> **Extracted material**
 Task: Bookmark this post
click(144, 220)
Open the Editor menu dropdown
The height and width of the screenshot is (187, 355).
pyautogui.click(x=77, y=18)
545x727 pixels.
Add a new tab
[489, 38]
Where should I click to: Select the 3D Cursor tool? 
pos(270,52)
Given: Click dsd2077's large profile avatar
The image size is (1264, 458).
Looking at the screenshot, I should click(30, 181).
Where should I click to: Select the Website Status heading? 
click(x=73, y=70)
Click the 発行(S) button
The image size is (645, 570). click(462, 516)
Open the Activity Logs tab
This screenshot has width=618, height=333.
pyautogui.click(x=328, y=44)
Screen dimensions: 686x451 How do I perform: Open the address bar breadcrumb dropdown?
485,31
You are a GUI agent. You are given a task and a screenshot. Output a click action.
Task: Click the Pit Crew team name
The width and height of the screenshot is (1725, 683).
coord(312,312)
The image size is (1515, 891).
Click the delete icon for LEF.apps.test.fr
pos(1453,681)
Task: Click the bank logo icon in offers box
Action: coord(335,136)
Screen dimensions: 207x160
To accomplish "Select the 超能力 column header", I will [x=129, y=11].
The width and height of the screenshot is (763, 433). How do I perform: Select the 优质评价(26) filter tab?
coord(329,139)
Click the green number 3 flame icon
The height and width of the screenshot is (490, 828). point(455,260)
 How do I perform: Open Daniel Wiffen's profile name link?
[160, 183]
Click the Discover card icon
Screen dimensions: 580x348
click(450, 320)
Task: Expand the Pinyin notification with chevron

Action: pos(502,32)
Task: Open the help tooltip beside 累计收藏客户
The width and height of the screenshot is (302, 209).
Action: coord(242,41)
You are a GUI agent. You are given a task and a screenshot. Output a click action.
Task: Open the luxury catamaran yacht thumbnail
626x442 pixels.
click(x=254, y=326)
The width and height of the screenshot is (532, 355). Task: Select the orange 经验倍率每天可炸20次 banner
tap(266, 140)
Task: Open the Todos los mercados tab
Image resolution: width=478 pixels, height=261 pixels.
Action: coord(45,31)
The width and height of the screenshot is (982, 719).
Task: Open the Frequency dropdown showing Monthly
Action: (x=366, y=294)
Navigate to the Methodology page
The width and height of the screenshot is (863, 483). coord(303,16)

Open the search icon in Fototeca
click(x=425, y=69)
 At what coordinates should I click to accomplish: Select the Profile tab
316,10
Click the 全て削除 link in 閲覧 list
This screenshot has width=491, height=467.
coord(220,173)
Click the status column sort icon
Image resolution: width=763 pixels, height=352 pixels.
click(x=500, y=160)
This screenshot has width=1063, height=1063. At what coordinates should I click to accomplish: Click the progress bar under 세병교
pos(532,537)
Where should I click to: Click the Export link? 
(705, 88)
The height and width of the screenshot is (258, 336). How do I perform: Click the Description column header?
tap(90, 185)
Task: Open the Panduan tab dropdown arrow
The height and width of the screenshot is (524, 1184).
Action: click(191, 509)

> **Exercise**
Write out the lines of the entries, word for word, from the first through the one containing "Task: Click the Pit Crew team name", and stop at that line.

> **Answer to the exercise**
 Task: Bookmark this post
click(144, 220)
Open the Editor menu dropdown
The height and width of the screenshot is (187, 355).
pyautogui.click(x=77, y=18)
545x727 pixels.
Add a new tab
[489, 38]
Where should I click to: Select the 3D Cursor tool? 
pos(270,52)
Given: Click dsd2077's large profile avatar
The image size is (1264, 458).
Looking at the screenshot, I should click(30, 181).
Where should I click to: Select the Website Status heading? 
click(x=73, y=70)
Click the 発行(S) button
The image size is (645, 570). click(462, 516)
Open the Activity Logs tab
This screenshot has width=618, height=333.
pyautogui.click(x=328, y=44)
Screen dimensions: 686x451 How do I perform: Open the address bar breadcrumb dropdown?
485,31
You are a GUI agent. You are given a task and a screenshot. Output a click action.
Task: Click the Pit Crew team name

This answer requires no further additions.